====== Record extracts

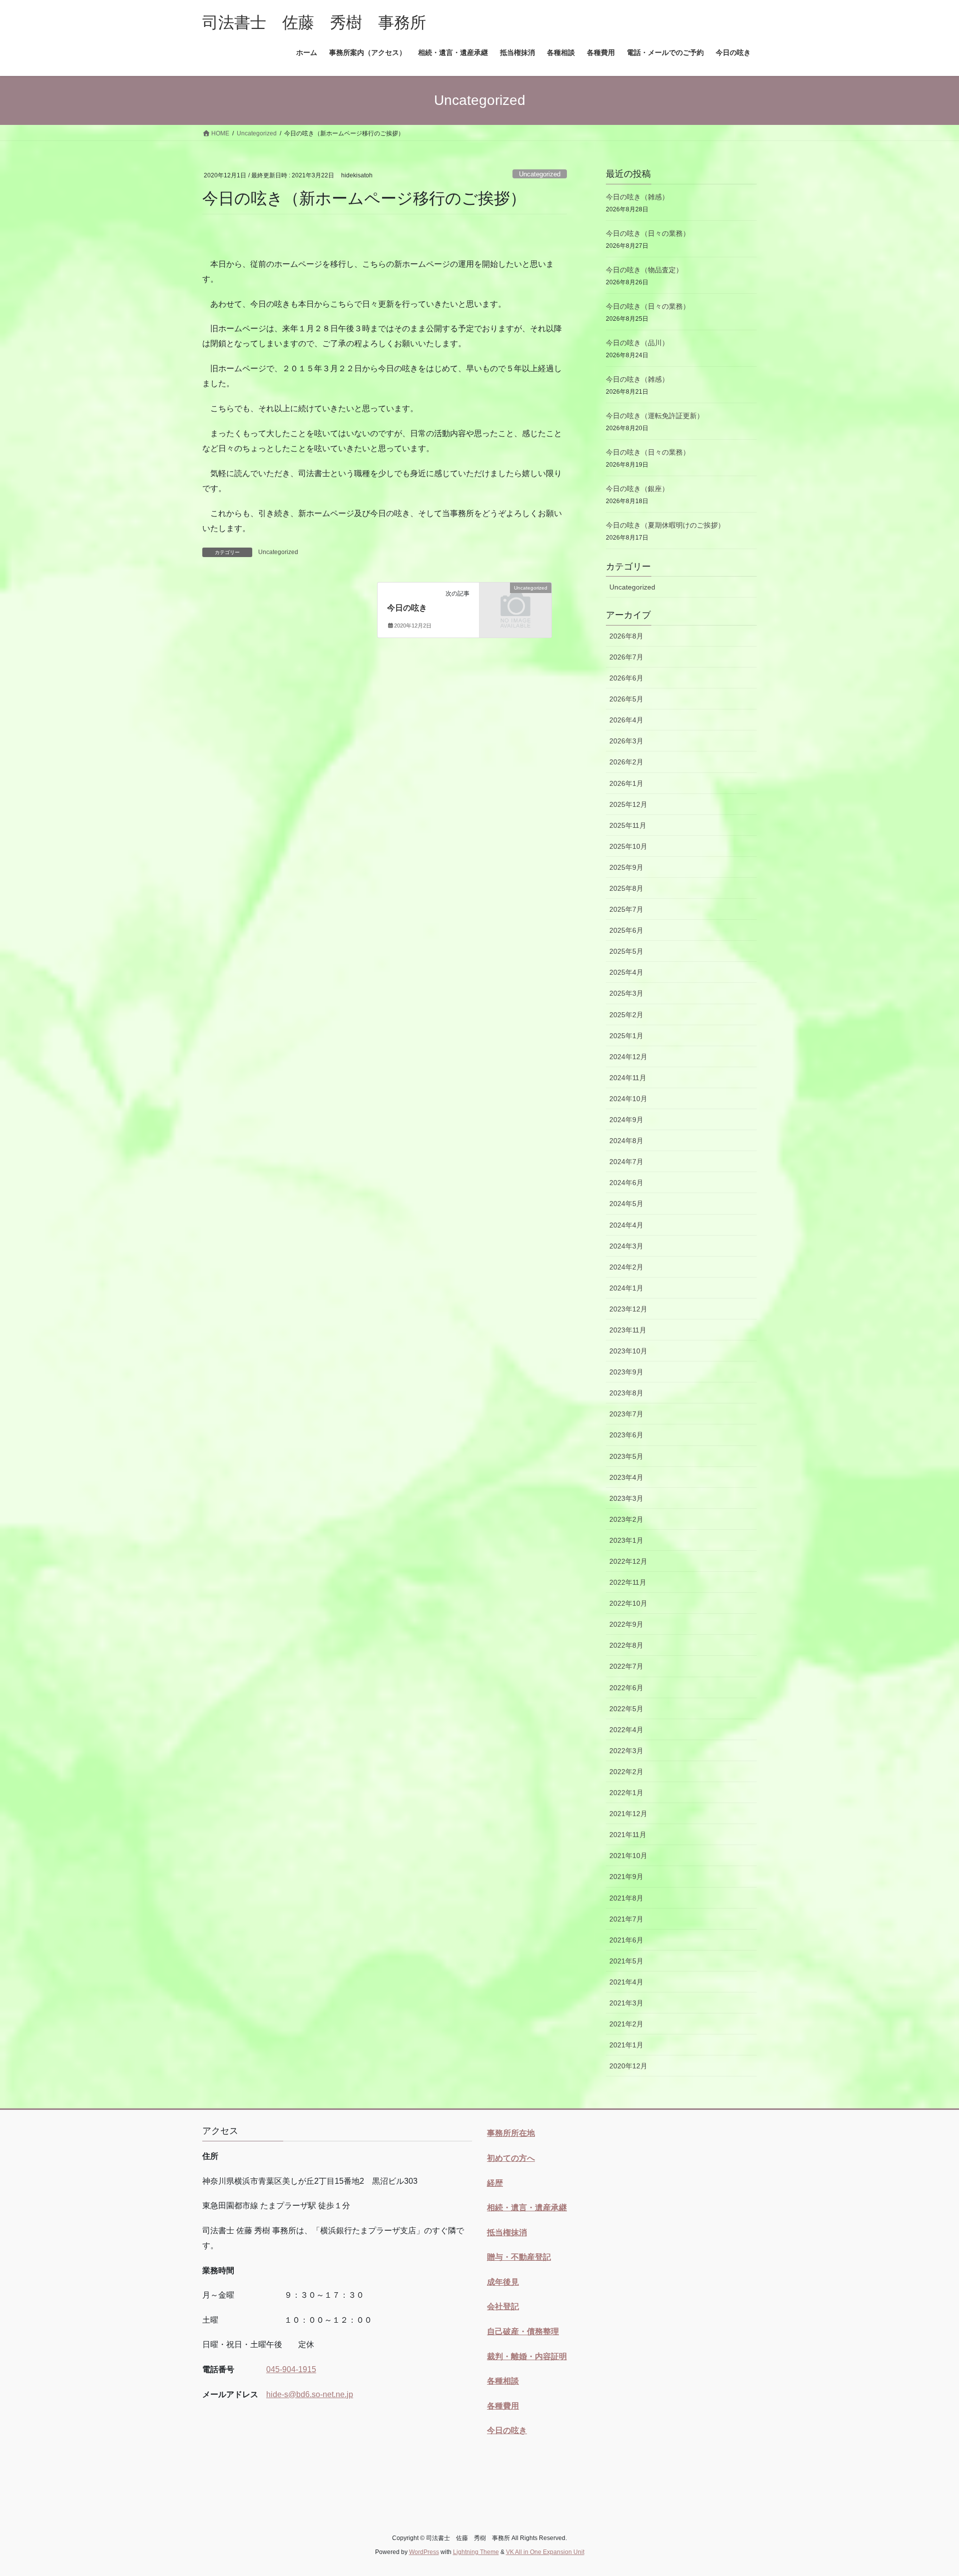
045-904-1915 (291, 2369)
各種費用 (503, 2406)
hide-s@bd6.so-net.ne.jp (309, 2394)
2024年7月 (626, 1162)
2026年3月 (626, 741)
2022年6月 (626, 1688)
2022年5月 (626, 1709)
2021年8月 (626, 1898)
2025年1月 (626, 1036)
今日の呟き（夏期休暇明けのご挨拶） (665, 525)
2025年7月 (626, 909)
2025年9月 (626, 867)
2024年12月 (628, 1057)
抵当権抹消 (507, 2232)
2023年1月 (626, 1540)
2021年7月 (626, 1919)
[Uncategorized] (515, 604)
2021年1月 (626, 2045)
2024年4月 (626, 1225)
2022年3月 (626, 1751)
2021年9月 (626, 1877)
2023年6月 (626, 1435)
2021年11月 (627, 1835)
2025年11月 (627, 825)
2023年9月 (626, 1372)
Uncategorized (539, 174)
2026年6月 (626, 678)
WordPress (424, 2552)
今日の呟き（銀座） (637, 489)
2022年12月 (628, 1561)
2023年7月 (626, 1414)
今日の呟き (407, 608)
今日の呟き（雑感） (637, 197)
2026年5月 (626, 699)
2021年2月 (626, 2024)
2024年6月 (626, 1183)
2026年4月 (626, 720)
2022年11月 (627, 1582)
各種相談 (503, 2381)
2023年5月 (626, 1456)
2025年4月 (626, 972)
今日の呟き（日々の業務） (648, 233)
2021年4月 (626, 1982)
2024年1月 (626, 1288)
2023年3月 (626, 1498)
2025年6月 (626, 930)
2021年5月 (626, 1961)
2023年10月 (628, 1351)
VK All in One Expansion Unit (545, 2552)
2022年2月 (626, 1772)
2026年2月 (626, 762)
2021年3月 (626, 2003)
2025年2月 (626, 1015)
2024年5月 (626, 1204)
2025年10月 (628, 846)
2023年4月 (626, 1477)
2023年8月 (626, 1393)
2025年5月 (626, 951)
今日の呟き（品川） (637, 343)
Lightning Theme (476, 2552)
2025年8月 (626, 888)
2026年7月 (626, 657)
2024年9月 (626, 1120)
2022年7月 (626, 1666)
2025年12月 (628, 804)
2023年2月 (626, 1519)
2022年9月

============

= Required work =
Return the complete material exactly as given, excluding images.

= Task answer =
045-904-1915 (291, 2369)
各種費用 (503, 2406)
hide-s@bd6.so-net.ne.jp (309, 2394)
2024年7月 (626, 1162)
2026年3月 (626, 741)
2022年6月 (626, 1688)
2022年5月 (626, 1709)
2021年8月 (626, 1898)
2025年1月 (626, 1036)
今日の呟き（夏期休暇明けのご挨拶） (665, 525)
2025年7月 (626, 909)
2025年9月 (626, 867)
2024年12月 (628, 1057)
抵当権抹消 (507, 2232)
2023年1月 (626, 1540)
2021年7月 (626, 1919)
[Uncategorized] (515, 604)
2021年1月 (626, 2045)
2024年4月 (626, 1225)
2022年3月 (626, 1751)
2021年9月 (626, 1877)
2023年6月 (626, 1435)
2021年11月 (627, 1835)
2025年11月 (627, 825)
2023年9月 (626, 1372)
Uncategorized (539, 174)
2026年6月 (626, 678)
WordPress (424, 2552)
今日の呟き（銀座） (637, 489)
2022年12月 (628, 1561)
2023年7月 (626, 1414)
今日の呟き (407, 608)
今日の呟き（雑感） (637, 197)
2026年5月 (626, 699)
2021年2月 (626, 2024)
2024年6月 (626, 1183)
2026年4月 (626, 720)
2022年11月 (627, 1582)
各種相談 (503, 2381)
2023年5月 (626, 1456)
2025年4月 (626, 972)
今日の呟き（日々の業務） (648, 233)
2021年4月 (626, 1982)
2024年1月 (626, 1288)
2023年3月 (626, 1498)
2025年6月 (626, 930)
2021年5月 (626, 1961)
2023年10月 (628, 1351)
VK All in One Expansion Unit (545, 2552)
2022年2月 (626, 1772)
2026年2月 (626, 762)
2021年3月 (626, 2003)
2025年2月 (626, 1015)
2024年5月 (626, 1204)
2025年10月 (628, 846)
2023年4月 (626, 1477)
2023年8月 (626, 1393)
2025年5月 (626, 951)
今日の呟き（品川） (637, 343)
Lightning Theme (476, 2552)
2025年8月 (626, 888)
2026年7月 (626, 657)
2024年9月 (626, 1120)
2022年7月 (626, 1666)
2025年12月 (628, 804)
2023年2月 (626, 1519)
2022年9月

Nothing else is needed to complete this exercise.